> **ASSIGNED TASK**:
Leaving out all pictures, copy the lines below exactly, from the line with "Open the orange S profile avatar" to the last line, both ends included.

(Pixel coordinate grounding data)
# # # # # # #

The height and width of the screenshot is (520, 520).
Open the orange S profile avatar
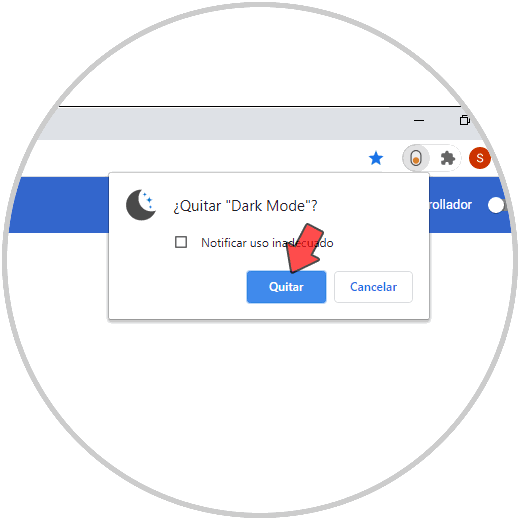479,158
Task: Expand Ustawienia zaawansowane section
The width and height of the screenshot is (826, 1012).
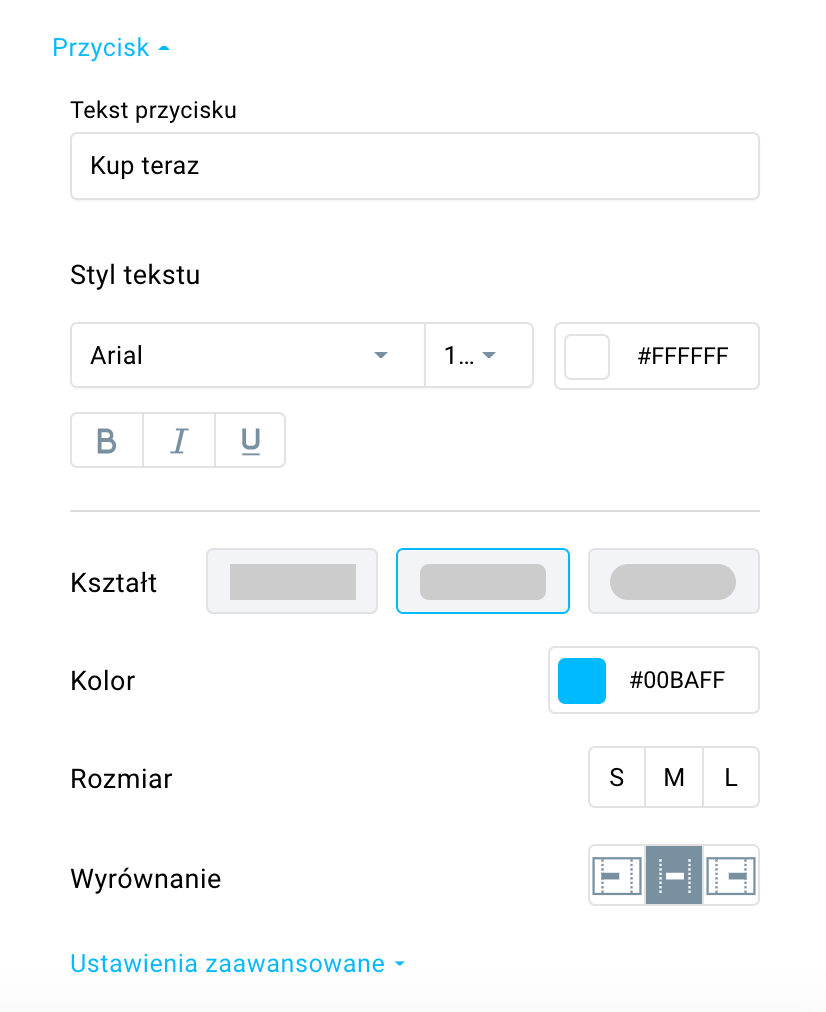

# # # # # # #

> **EXERCISE OUTPUT**:
Open the orange S profile avatar
479,158
Task: Expand Ustawienia zaawansowane section
The width and height of the screenshot is (826, 1012).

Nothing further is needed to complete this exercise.